══ ФРАГМЕНТ ТЕКСТА

Швейцер предвидел, что будут огромные трудности. Он не знал только, с какой стороны обрушится удар.

В первые же часы по возвращении стало ясно: нельзя и думать о работе, пока они не достанут циновки из листьев рафии. А циновки больше не плетут в деревнях. Габонцы и сами сидят в дырявых хижинах, потому что все работоспособное население ушло в лес, на работы. Это не значит, что африканцы больше не болеют. Напротив, больных стало еще больше. Однако это значит, что в деревнях невозможно найти плотника, некому плести циновки.

Швейцер и Ноэль садятся в лодку и отправляются по деревням. Ониходят издома в дом. Доктор вернулся! Все рады, у всех недуги, старые и новые — лечи, Оганга! Доктор тоже растроган встречей: его помнят, его уважают, наверное, любят тоже. Но он не может позволить себе благодушия: циновки, срочно циновки! Он пускает в ход уговоры, лесть, подарки. Наконец, угрозы: не будет циновок — он не будет лечить. Габонцы улыбаются: что, они не знают доктора Огангу?.. Он ведь, наверно, много денег получает за это — таково всеобщее убеждение. Все принимают его приезд как должное — приехал их доктор, будет лечить. А циновки, где же им взять циновки? Все же доктор набирает шестьдесят четыре циновки, и под проливным дождем смертельно усталые Швейцер и его помощник привозят их в миссию. Они сразу начали латать крышу в домике из рифленого железа. Только когда совсем стемнело, доктор без сил свалился на койку.

════
══ ИСХОДНЫЕ ДАННЫЕ

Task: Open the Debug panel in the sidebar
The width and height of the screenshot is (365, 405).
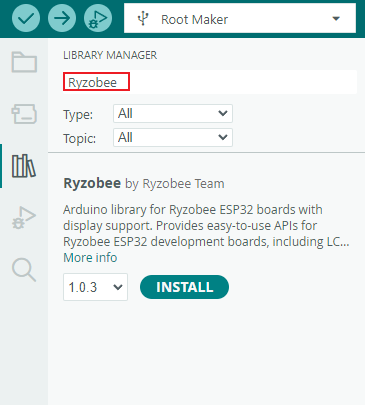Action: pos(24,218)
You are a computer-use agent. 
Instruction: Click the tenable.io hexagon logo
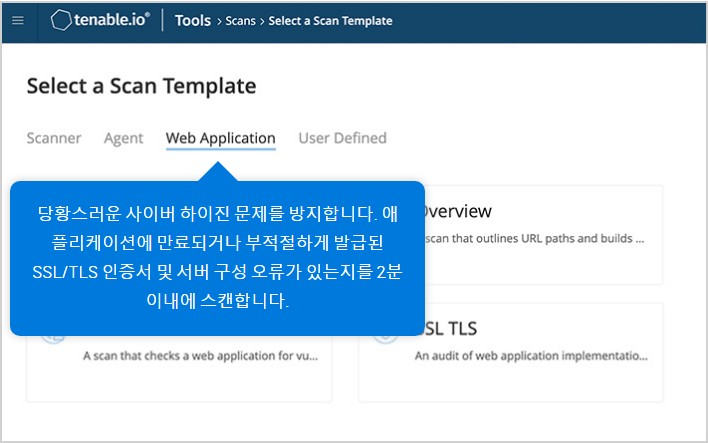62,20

════

| ЧТО СДЕЛАТЬ |
1. Изложите фрагмент о Швейцере в двух предложениях.
2. Ответьте на вопросы по фрагменту о Швейцере, пометив ответы теми же буквами.
(а) Почему в деревнях некому плести циновки?
(б) Чем доктор в конце концов пригрозил габонцам?
(в) Сколько циновок набрал доктор?

| ОТВЕТЫ |
1. После возвращения стало ясно, что работать нельзя, пока нет циновок из листьев рафии, а их в деревнях больше не плетут, потому что все работоспособное население ушло в лес на работы. Швейцер и Ноэль отправились на лодке по деревням и под проливным дождем привезли в миссию шестьдесят четыре циновки, после чего сразу начали латать крышу.

2.
(а) Все работоспособное население ушло в лес, на работы.
(б) Не будет циновок — он не будет лечить.
(в) Шестьдесят четыре.